Was ist Tamarinde eigentlich?

Tamarinde ist die Frucht des Tamarindenbaums (Tamarindus indica), der ursprünglich aus Afrika stammt und heute in vielen tropischen Regionen weltweit angebaut wird. Die Frucht wächst in braunen Schoten, deren Inneres eine klebrige, dunkelbraune Masse enthält.

Zum Verzehr wird die harte Schale entfernt, das Fruchtfleisch gegessen und die Kerne ausgespuckt. Geschmacklich ist Tamarinde besonders interessant, da sie eine ausgewogene Kombination aus Süße und Säure bietet.

Von der Frucht zur Zutat: Wie Tamarinde verwendet wird

Tamarinde wird sowohl pur gegessen als auch in der Küche vielseitig eingesetzt. Besonders bekannt ist sie als Grundlage für Saucen und Pasten, die vielen Gerichten ihre charakteristische säuerliche Tiefe verleihen.

In der asiatischen Küche spielt Tamarinde eine zentrale Rolle, zum Beispiel im thailändischen Klassiker Pad Thai, wo sie für die typische Balance aus süß, sauer und herzhaft sorgt.
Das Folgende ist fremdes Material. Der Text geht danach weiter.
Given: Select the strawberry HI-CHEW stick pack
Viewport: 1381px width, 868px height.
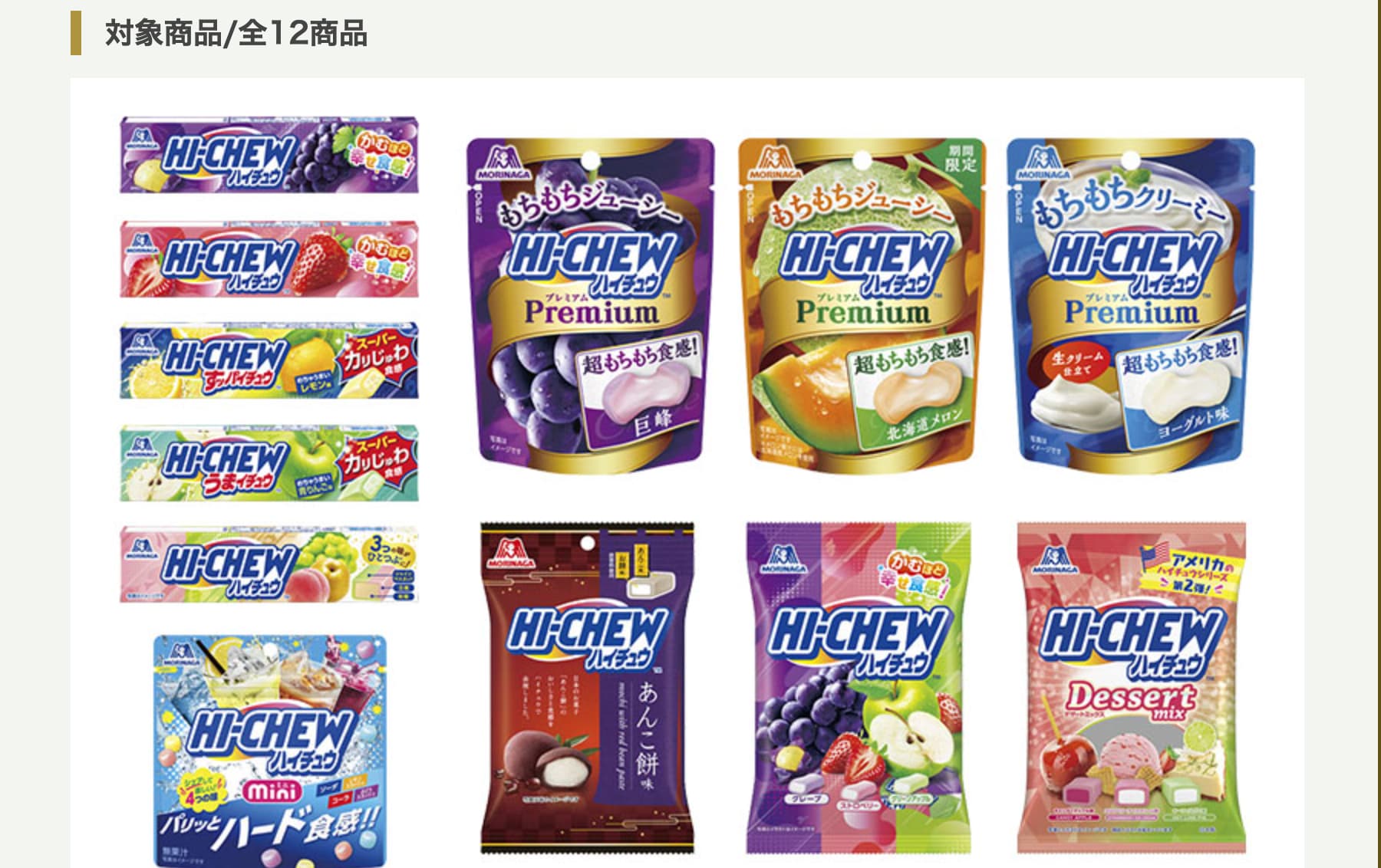Looking at the screenshot, I should 269,259.
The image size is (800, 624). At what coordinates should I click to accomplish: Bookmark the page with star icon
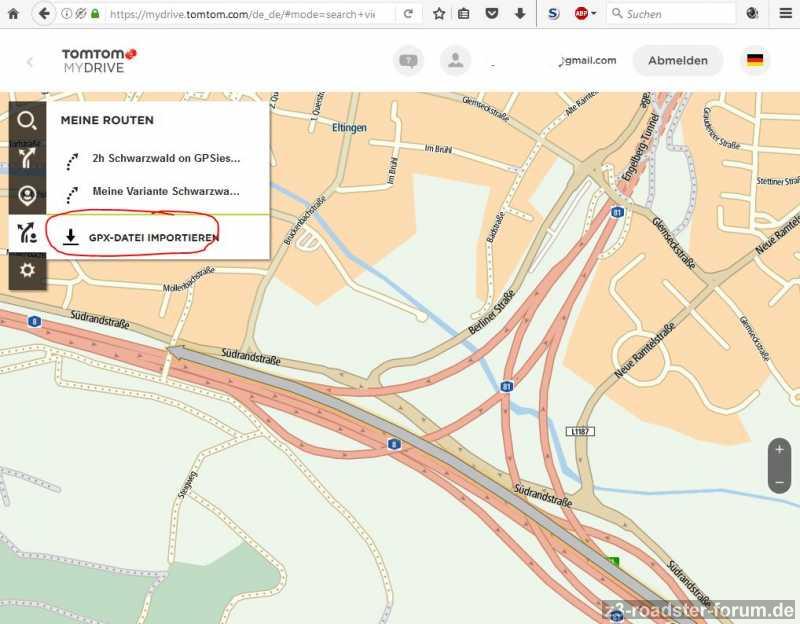point(438,14)
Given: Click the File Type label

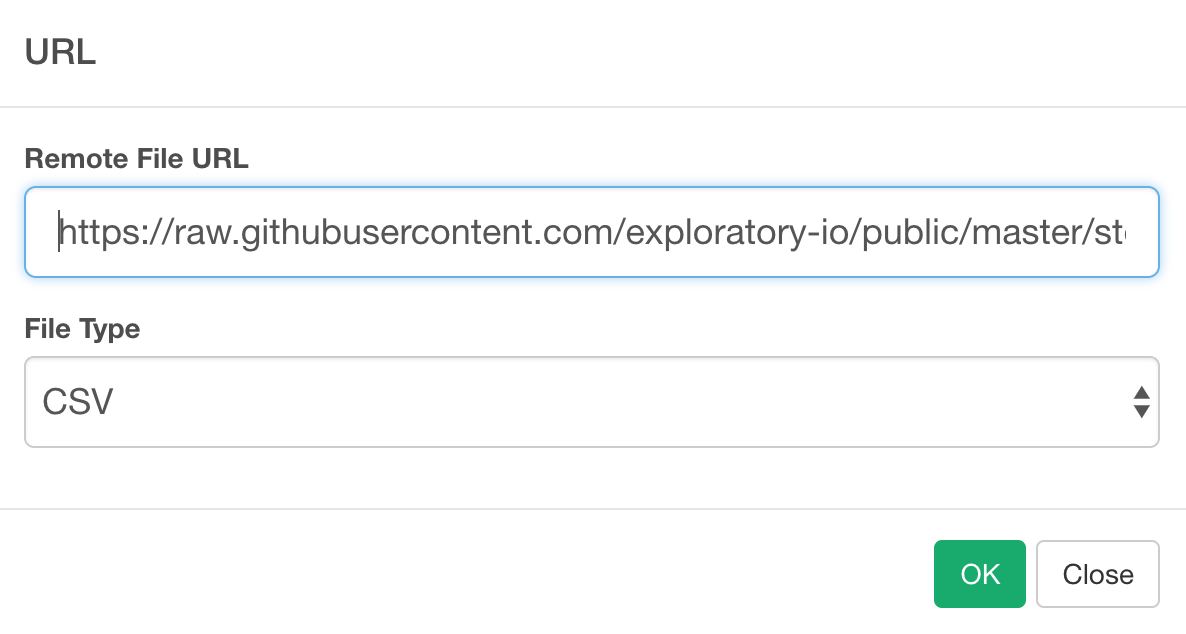Looking at the screenshot, I should 82,329.
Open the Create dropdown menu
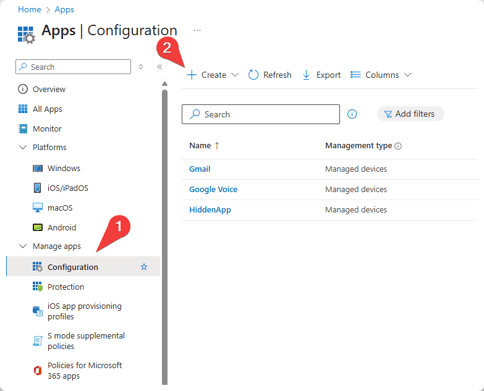 coord(212,75)
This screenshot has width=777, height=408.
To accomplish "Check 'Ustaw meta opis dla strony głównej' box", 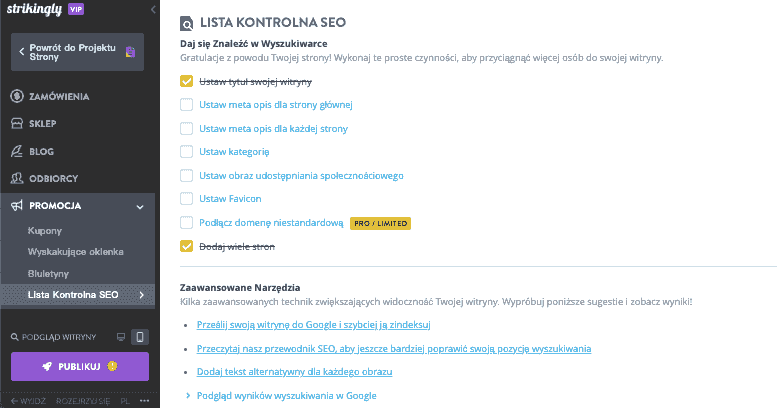I will click(x=186, y=105).
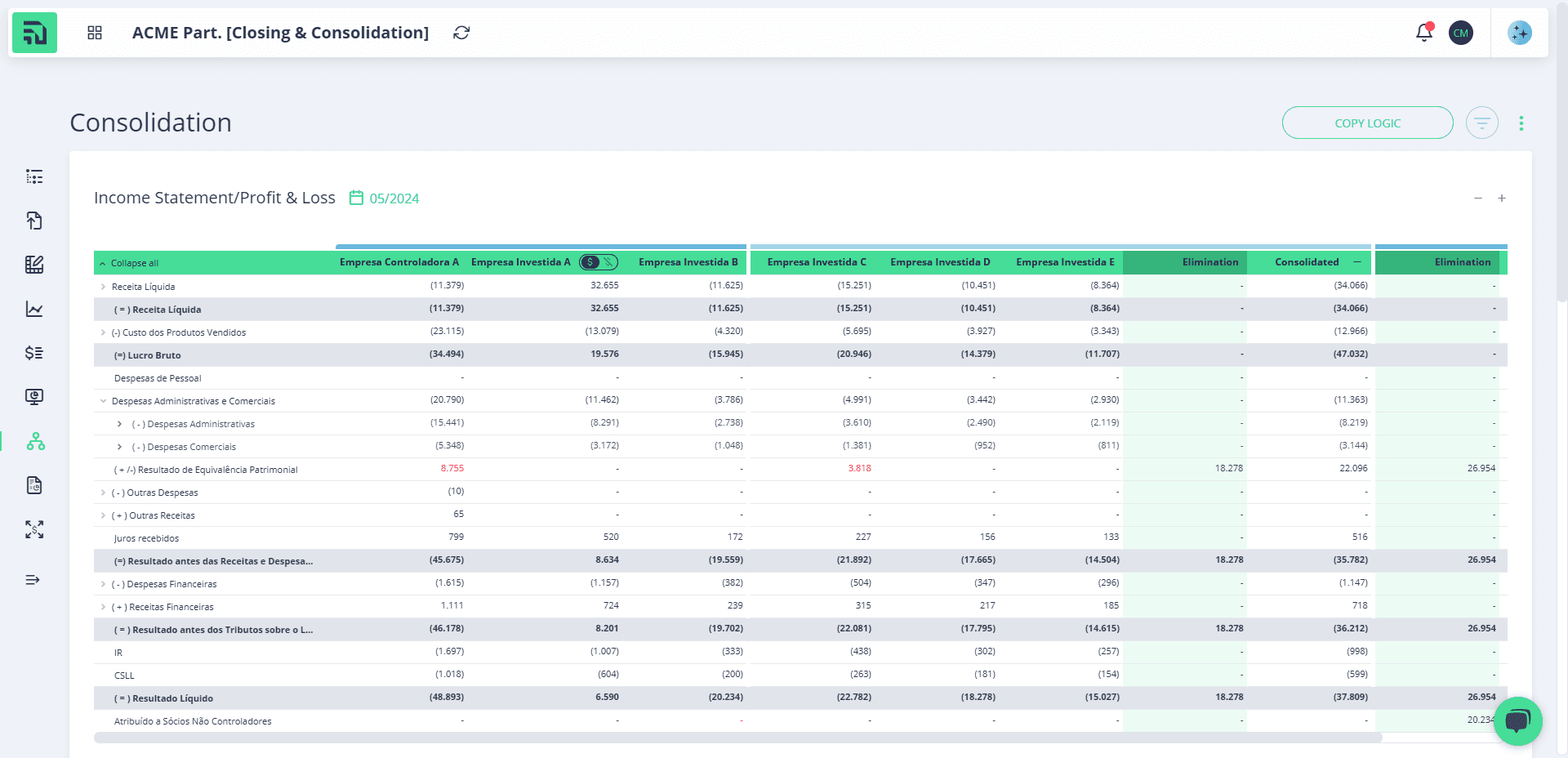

Auch außerhalb Asiens findet sie Verwendung: Ein bekanntes Beispiel ist Worcestersauce, deren unverwechselbarer Geschmack ebenfalls auf Tamarinde zurückgeht. Ihre besondere Stärke liegt darin, Gerichte geschmacklich auszubalancieren und ihnen eine frische, leicht säuerliche Note zu verleihen.

Gesundheitliche Vorteile von Tamarinde

Neben ihrem Geschmack wird Tamarinde auch wegen ihrer Inhaltsstoffe geschätzt. Sie enthält Vitamin C sowie Ballaststoffe, die die Verdauung unterstützen können. In der traditionellen indischen Küche wird Tamarinde zudem häufig als natürliches Mittel zur Unterstützung bei Entzündungen eingesetzt.

Darüber hinaus wird ihr eine positive Wirkung auf den Stoffwechsel nachgesagt, da bestimmte enthaltene Säuren – wie die Hydroxycitronensäure – den Fettstoffwechsel beeinflussen können. Auch wenn solche Effekte wissenschaftlich unterschiedlich bewertet werden, gilt Tamarinde insgesamt als wertvolle Ergänzung einer ausgewogenen Ernährung.

Während der Schwangerschaft sollte Tamarinde nur in Maßen konsumiert werden. Bei Unsicherheiten empfiehlt sich eine ärztliche Rücksprache.

Für Haustiere wie Hunde und Katzen ist Tamarinde nicht geeignet und sollte nicht gefüttert werden. Im Zweifel empfiehlt sich eine Rücksprache mit einem Tierarzt.